[SOURCE TEXT Boundary: Start]

Opinion

Allison Morris: Catholics forced out of Cantrell Close are the victims of political failure

Cantrell Close in east Belfast where a number of Catholic familys have been forced to leave their homes Picture Mal McCann.
Cantrell Close in east Belfast where a number of Catholic familys have been forced to leave their homes Picture Mal McCann. Cantrell Close in east Belfast where a number of Catholic familys have been forced to leave their homes Picture Mal McCann.

While out on a job a few years ago a child on a bike, curious as to why a load of people with cameras were invading his space, asked me what I was doing. I told him I was reporting for the Irish News and he said "that's a Taig paper, what are you doing here?"

He wasn't being aggressive just stating as fact that I was from one side of the community and, unusually in his young mind, standing in territory 'owned' by the other side.

That child was born well after the optimistic hope that came with the Good Friday Agreement and the paramilitary ceasefires. His life should be free of such tribal mentality and yet it wasn't, and that is because since the start of the peace process there has been an appalling neglect and denial of the causes of sectarianism.

At an Ulster fry breakfast event in Manchester on Tuesday morning there was an exchange between Sinn Féin leader Michelle O'Neill when she stated 'the North is not British', swiftly followed by the DUP leader Arlene Foster telling the audience 'Northern Ireland is British'.

In south Belfast last week four Catholic families were forced to flee their homes after a threat.

Sinn Féin blamed the UVF, loyalists have denied this is the case.

While the word of the UVF wouldn't hold a up in court as a credible defence, the same group have claimed responsibility for some pretty horrendous acts in the past and so why not this?

Instead it seems more likely that there are elements within that area who are opposed to shared housing and don't want a Catholic about the place.

And that raises a much more profound issue, and one that is not as easily explained away as just singling out paramilitaries as though they are alien from the communities they operate in.

The pushing out of Protestant families from areas that have demographically changed to nationalist has been much more subtle and protracted, but nonetheless all part of the same sectarian segregation.

We are a divided community. Recent electoral results show that rather than moving into the centre ground we are becoming more polarised than at any time since the signing of the peace accord.

Political leaders cannot even agree on the name of the place they are elected to rule, the north or Northern Ireland, British or Irish and identifying as one side or the other is what perpetuates segregation and in turn sectarianism.

[SOURCE TEXT Boundary: End]
[SOURCE DATA Boundary: Start]

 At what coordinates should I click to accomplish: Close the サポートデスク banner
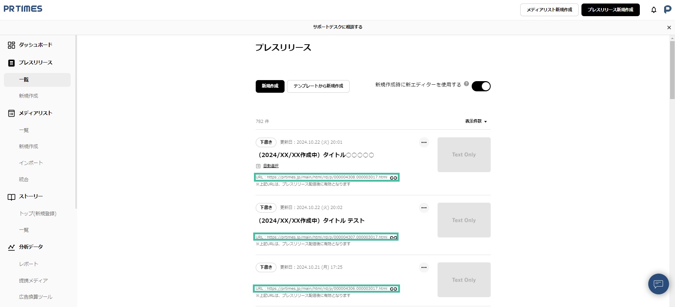669,27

[SOURCE DATA Boundary: End]

* [PROBLEM SET]
a - Translate this sentence from the Cantrell Close column into Spanish: "Recent electoral results show that rather than moving into the centre ground we are becoming more polarised than at any time since the signing of the peace accord."
b - Pick up the Cantrell Close column after its final sentence and keep writing it.
None of the data is needed here.

* [ANSWERS FOR EACH ITEM]
a - Los resultados electorales recientes muestran que, en lugar de avanzar hacia el centro político, nos estamos polarizando más que en ningún otro momento desde la firma del acuerdo de paz.

b -
Together Building a United Community (TBUC), is a lovely title for a wonderful aspiration but an aspiration is exactly what it is.

Shared housing is something that happens organically, and is more commonly confined to the middle classes where wealth negates the requirement for social housing and therefore where you live is a choice made on lifestyle rather than need.

Shared social housing is a forced reality and one that requires more than taking those at the top of a housing waiting list and plonking them alongside each other in the hope that they will forget generations of sectarianism and fear.

And so why are we surprised when ordinary people, who have been told to vote for one side to keep the other side out, don't want to live next door to the very people they have been conditioned to fear.

What happened Cantrell Close is a symptom of the larger sectarianisation of society, it was a social experiment that went wrong and as a result left four families, including a young pregnant mum, without a home.

Politicians cannot speak out of both sides of their mouths, spouting the virtues of TBUC while telling voters the other side will erode the fabric of society if they don't vote tribally, condemning paramilitarism while posing for pictures alongside those groups' leaders.

The failure of the political process is what has ultimately caused Cantrell Close. Blaming the bad men in balaclavas is a much more palatable reality than addressing the real issue which is political failure.

And until the leaders of unionism and nationalism can share an Ulster fry without disagreeing about where and what Ulster actually is, then we will remain as entrenched and divided as ever.